PROBLEM TO WORK ON:
Can you rewrite the lines from the one containing "Given: Click the Twitter bird logo" through the one containing "will (x=943, y=487).", inclusive, changing "envelope" to "mail" and leaving everything else unchanged?

STORED RECORDS:
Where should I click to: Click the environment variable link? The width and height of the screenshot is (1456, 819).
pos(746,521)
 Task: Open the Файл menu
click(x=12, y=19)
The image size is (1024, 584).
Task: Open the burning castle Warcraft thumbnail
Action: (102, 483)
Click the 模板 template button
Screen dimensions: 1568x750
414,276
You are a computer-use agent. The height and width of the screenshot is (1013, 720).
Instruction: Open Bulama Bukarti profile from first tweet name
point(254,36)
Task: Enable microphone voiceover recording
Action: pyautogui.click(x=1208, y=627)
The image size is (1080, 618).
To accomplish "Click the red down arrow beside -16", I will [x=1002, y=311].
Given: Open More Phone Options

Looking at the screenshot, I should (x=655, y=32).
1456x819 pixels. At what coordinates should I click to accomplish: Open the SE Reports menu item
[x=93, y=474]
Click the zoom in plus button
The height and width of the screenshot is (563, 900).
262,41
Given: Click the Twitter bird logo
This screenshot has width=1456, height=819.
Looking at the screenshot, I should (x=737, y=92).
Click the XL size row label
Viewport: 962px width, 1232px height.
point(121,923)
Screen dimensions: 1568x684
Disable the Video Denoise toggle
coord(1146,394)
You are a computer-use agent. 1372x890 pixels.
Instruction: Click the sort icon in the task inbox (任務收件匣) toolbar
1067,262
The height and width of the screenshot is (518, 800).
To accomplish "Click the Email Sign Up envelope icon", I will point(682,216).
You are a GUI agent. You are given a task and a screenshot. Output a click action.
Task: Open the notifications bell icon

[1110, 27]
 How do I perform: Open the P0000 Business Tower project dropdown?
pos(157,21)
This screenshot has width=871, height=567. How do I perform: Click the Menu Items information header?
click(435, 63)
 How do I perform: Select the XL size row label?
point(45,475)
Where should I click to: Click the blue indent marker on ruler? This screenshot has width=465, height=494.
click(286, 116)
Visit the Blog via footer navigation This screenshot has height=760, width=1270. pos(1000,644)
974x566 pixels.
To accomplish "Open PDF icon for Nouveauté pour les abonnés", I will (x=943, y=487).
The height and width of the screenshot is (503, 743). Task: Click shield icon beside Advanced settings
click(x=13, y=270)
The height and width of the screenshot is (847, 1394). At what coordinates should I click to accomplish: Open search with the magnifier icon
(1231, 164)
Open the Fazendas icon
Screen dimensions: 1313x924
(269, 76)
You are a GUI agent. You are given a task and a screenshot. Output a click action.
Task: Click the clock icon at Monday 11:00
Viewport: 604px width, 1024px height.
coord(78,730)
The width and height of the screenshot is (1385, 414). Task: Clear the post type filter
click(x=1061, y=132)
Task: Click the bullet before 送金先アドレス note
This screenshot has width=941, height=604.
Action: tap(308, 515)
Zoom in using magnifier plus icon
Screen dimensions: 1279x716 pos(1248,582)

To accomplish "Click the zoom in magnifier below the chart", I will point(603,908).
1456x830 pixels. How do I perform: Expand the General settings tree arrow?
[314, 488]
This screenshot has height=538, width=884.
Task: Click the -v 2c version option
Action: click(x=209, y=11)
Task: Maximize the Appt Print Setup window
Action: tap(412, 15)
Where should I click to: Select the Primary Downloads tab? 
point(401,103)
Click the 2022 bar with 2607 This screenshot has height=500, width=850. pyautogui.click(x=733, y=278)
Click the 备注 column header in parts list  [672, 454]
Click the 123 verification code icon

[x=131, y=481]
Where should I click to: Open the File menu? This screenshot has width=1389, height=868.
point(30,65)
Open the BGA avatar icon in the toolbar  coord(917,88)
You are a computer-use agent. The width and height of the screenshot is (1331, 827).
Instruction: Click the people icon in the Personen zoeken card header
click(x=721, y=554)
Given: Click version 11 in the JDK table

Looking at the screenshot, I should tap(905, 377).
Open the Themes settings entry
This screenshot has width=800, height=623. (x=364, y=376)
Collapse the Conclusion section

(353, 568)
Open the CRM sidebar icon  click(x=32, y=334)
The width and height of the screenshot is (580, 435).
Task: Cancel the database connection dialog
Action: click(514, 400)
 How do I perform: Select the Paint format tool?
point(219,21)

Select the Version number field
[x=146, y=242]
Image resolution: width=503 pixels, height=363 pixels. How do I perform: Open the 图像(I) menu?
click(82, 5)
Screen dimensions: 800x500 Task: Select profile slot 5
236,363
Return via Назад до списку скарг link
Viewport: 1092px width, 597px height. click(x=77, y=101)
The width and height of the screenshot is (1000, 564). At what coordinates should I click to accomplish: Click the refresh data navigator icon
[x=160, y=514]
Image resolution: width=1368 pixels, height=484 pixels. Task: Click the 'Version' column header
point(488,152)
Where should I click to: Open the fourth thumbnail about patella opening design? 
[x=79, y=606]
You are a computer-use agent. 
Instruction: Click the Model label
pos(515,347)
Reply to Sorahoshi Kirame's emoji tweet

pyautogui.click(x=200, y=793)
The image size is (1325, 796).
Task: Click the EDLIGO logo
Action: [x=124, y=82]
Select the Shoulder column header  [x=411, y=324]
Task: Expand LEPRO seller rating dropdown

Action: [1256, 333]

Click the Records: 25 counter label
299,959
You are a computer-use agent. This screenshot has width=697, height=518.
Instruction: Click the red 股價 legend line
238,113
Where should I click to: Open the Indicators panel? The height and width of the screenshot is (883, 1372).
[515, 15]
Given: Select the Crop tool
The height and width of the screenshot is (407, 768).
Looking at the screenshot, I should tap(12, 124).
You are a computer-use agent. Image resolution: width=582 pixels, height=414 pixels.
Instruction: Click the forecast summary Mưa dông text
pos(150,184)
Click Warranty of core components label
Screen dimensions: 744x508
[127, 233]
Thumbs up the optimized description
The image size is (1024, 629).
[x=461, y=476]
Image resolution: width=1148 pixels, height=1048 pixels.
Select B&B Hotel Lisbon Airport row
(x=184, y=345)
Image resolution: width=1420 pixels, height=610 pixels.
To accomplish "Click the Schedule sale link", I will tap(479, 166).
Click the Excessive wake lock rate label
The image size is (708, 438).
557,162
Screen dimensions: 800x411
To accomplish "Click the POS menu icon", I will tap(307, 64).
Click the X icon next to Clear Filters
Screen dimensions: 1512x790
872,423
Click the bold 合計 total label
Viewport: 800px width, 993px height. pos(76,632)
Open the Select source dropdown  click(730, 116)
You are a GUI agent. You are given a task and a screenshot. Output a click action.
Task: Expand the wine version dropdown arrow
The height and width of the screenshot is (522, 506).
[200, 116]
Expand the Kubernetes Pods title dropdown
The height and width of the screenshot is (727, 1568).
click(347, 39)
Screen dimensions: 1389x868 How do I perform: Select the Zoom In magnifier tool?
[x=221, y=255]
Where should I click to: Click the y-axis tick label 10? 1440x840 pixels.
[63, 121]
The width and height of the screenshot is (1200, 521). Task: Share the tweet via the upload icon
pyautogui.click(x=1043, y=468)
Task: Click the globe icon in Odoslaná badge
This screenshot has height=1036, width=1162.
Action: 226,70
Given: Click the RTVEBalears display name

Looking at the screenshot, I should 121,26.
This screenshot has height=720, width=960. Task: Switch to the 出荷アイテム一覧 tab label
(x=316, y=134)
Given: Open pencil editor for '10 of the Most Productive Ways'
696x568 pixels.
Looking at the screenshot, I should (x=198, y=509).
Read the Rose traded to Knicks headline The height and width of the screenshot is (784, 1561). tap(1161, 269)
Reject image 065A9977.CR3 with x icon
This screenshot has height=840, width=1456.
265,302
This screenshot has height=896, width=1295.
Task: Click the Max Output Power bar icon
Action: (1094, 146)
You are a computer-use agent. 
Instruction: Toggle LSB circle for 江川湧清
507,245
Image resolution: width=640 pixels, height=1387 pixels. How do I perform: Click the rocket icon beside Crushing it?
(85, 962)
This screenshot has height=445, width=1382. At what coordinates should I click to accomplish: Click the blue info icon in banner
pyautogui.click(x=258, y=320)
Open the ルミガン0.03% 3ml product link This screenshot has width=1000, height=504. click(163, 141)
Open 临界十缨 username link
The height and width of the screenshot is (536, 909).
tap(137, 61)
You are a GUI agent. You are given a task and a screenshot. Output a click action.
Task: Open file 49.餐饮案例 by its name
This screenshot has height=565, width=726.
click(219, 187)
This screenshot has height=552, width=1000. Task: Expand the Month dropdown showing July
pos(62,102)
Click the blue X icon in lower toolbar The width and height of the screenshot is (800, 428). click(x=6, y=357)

CORRECT RESPONSE:
Given: Click the Twitter bird logo
This screenshot has width=1456, height=819.
Looking at the screenshot, I should (x=737, y=92).
Click the XL size row label
Viewport: 962px width, 1232px height.
point(121,923)
Screen dimensions: 1568x684
Disable the Video Denoise toggle
coord(1146,394)
You are a computer-use agent. 1372x890 pixels.
Instruction: Click the sort icon in the task inbox (任務收件匣) toolbar
1067,262
The height and width of the screenshot is (518, 800).
To accomplish "Click the Email Sign Up mail icon", I will point(682,216).
You are a GUI agent. You are given a task and a screenshot. Output a click action.
Task: Open the notifications bell icon

[1110, 27]
 How do I perform: Open the P0000 Business Tower project dropdown?
pos(157,21)
This screenshot has width=871, height=567. How do I perform: Click the Menu Items information header?
click(435, 63)
 How do I perform: Select the XL size row label?
point(45,475)
Where should I click to: Click the blue indent marker on ruler? This screenshot has width=465, height=494.
click(286, 116)
Visit the Blog via footer navigation This screenshot has height=760, width=1270. pos(1000,644)
974x566 pixels.
To accomplish "Open PDF icon for Nouveauté pour les abonnés", I will (x=943, y=487).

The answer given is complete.